I have my own story: an older guy, in his eighties, with a blood calcium level that was horrendously low, had a cardiac arrest. He couldn't have gotten calcium IV, because he was already in physical rehab, where peripheral IVs don't exist. Further, because of his history of chemo in peripheral veins (that's how they did it back in the day), he was an impossible stick and refused to consent to a central line. And he wouldn't take the calcium supplements by mouth that I'd been ordered to give.
I rode his chest down to the CCU, doing hundred-per-minute compressions the entire way. He died anyhow. For a time I believed that I, Nurse Jo, had killed the guy. Whenever I had a brand-new nurse under my wing and something went Seriously Wrong, I would consider telling them about That Guy Who Died. Once, I think I did.
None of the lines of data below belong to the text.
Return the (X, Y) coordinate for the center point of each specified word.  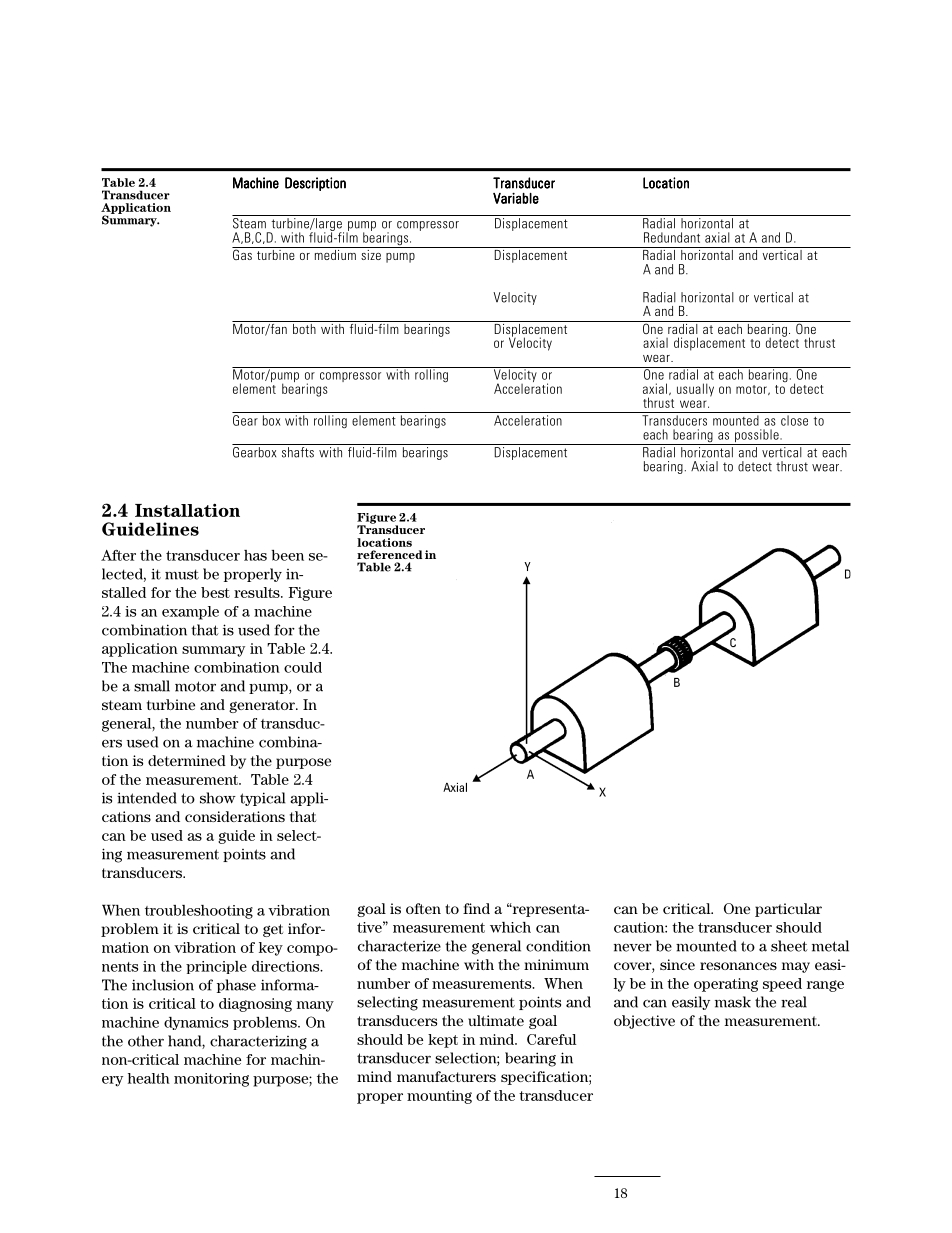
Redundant (672, 237)
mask (733, 1002)
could (303, 667)
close (794, 420)
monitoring (211, 1080)
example (190, 613)
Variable (516, 198)
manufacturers (446, 1076)
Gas (243, 253)
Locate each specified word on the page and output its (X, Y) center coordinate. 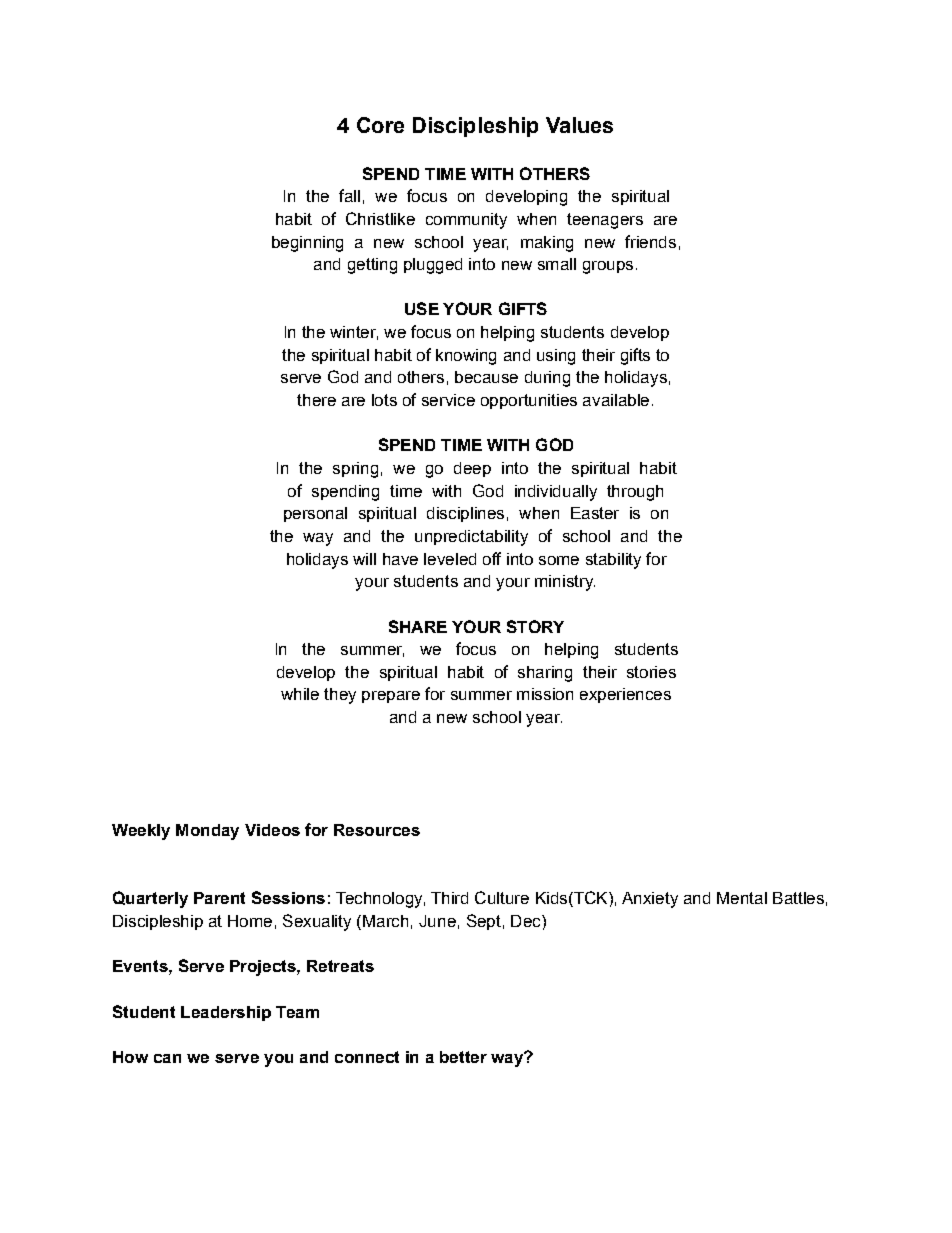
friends (650, 241)
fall (349, 195)
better (463, 1057)
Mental (742, 898)
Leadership (226, 1013)
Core (380, 125)
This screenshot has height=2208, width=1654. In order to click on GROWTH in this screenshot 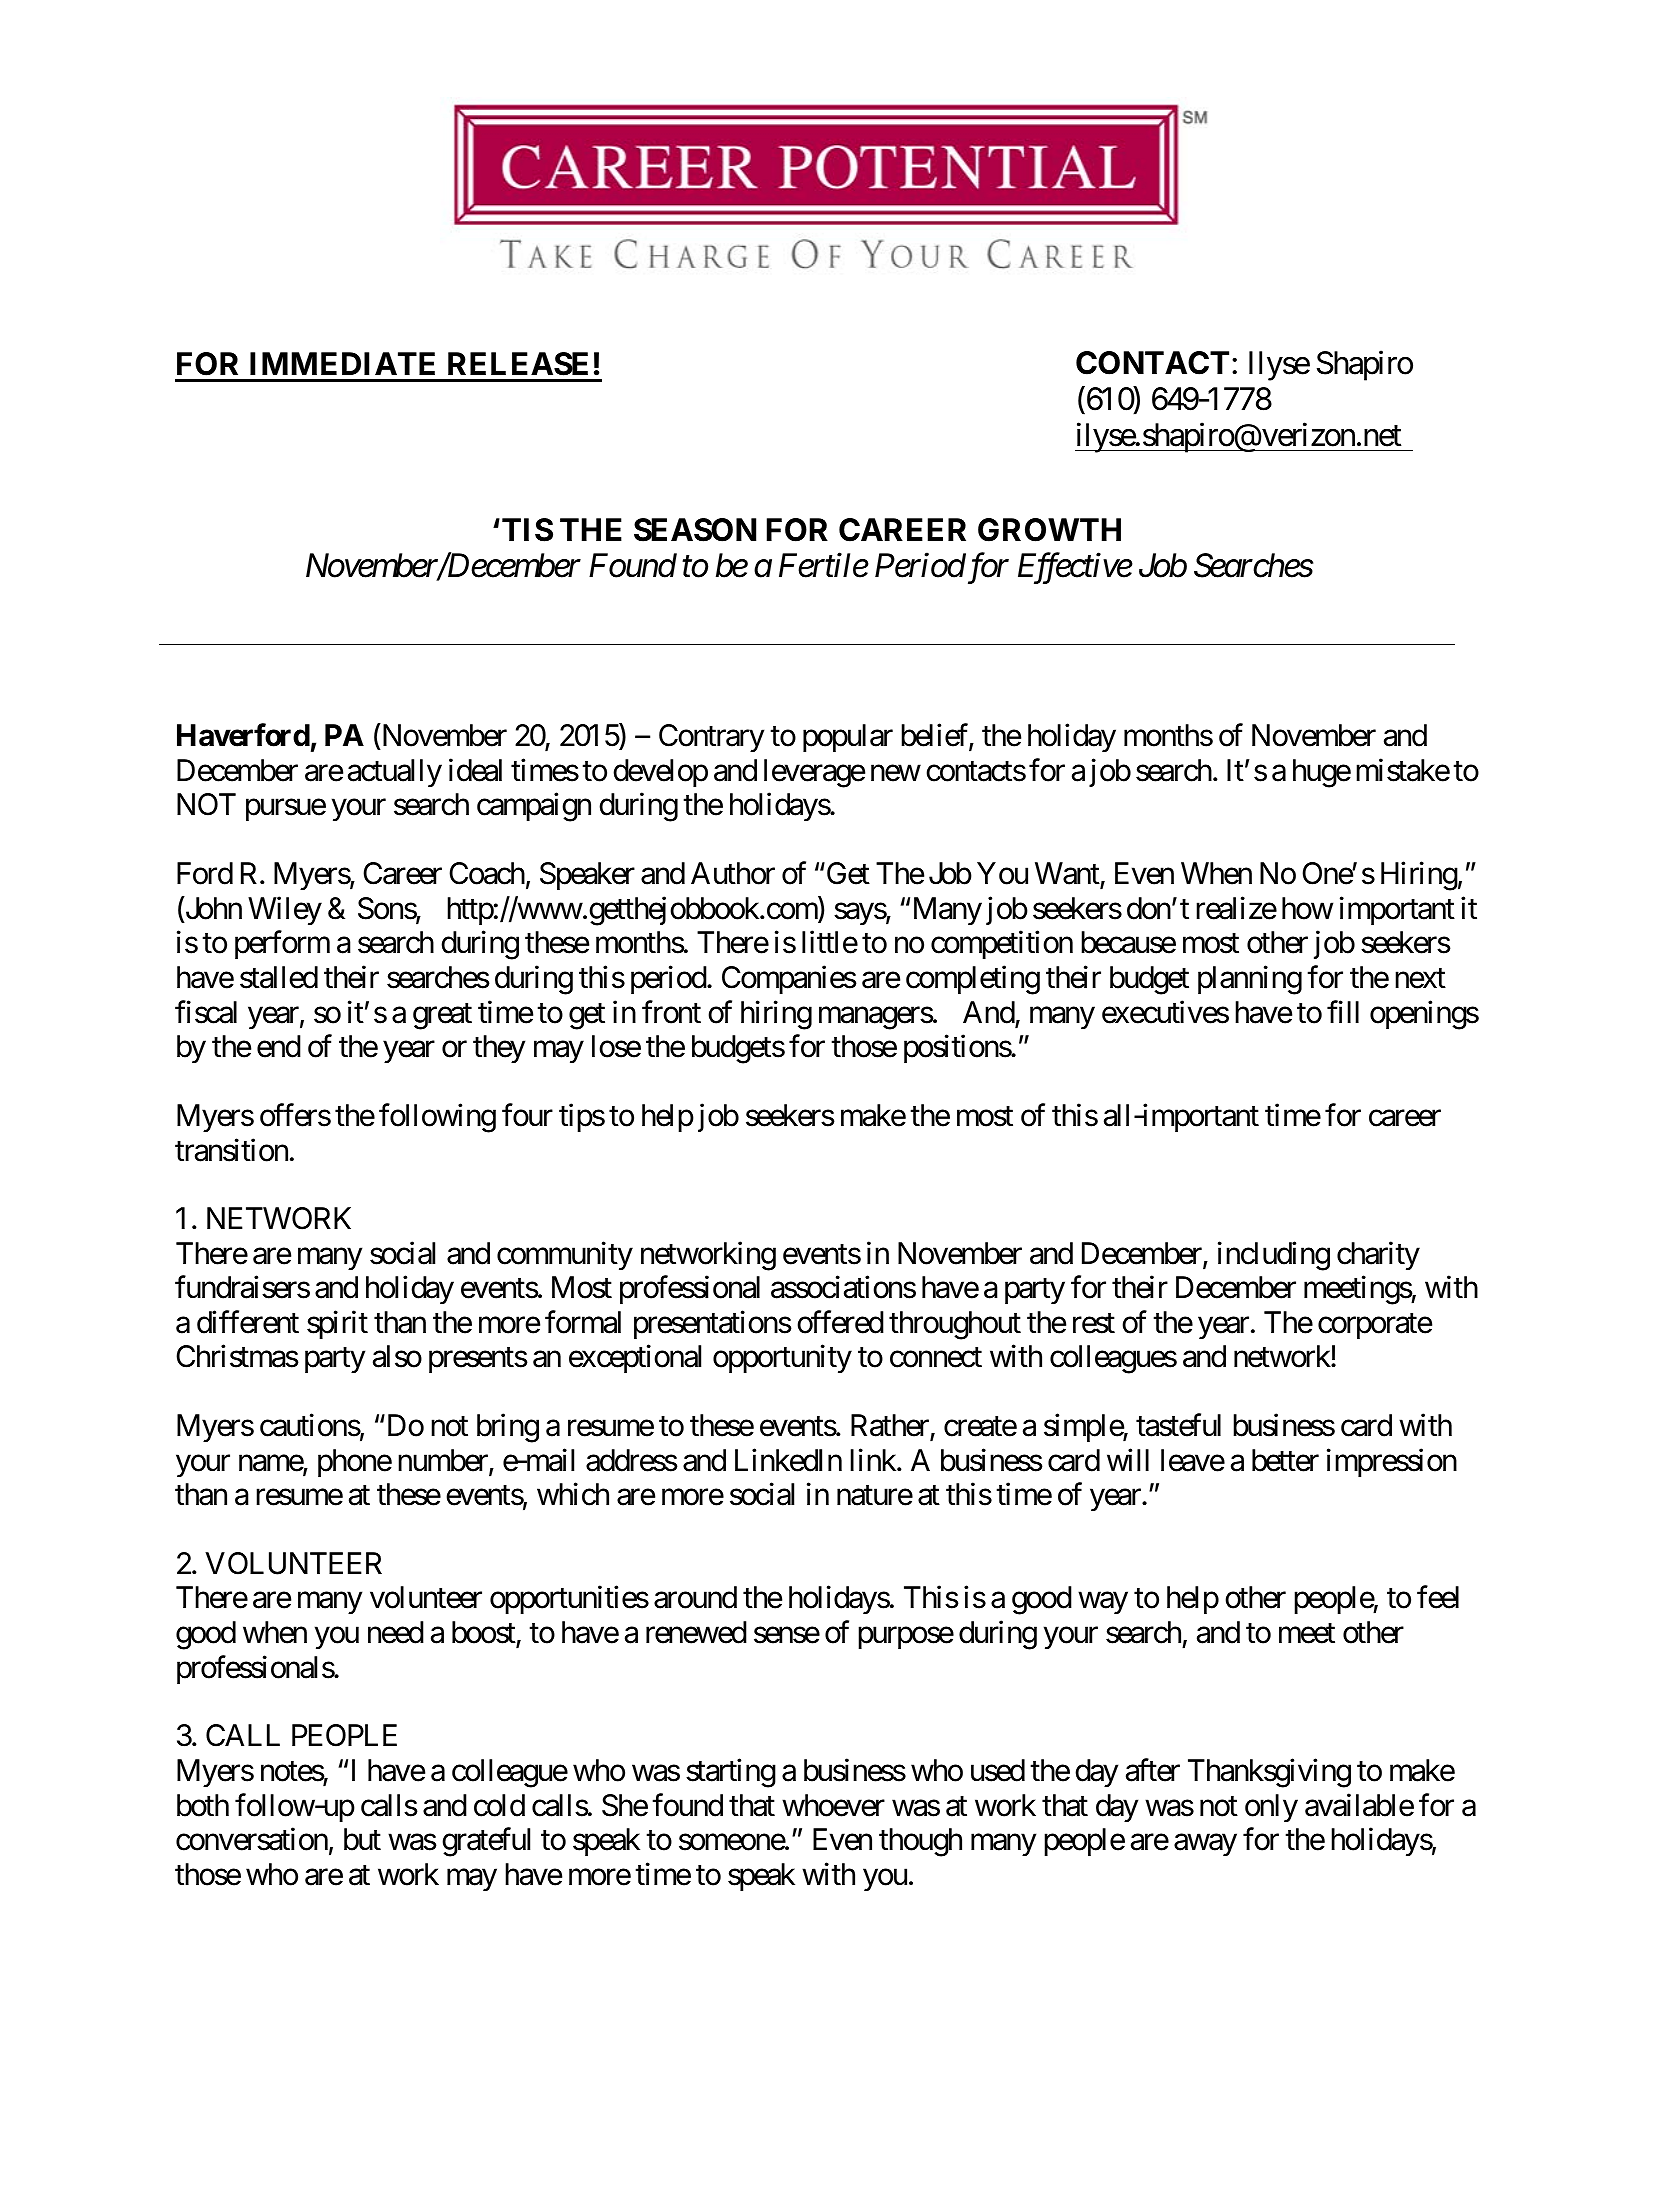, I will do `click(1049, 530)`.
Thank God for CCU training. It helped me understand that all the oral calcium supplements in the world wouldn't have brought his blood calcium levels up enough to make a difference.
And thank God for further experience. His decision to forego a central line was his; pushing one on him would've been unethical at best.
Yes, the patient died. I thought I had killed him. Maybe I contributed to his death: maybe I could've been more convincing, or pushier, or more skilled at making him realize that what I wanted him to do was really necessary. At the end of the day, though, he was sound of mind, if not body, and made his own decisions. The fact that he couldn't have known that those decisions would lead to his heart stopping is kind of beside the point: we don't overrule personal autonomy for might-bes.
It's a dirty little secret of nursing: Sometimes, we kill people. Sometimes we only think we do. Sometimes, we're unsure...and that uncertainty is worst of all.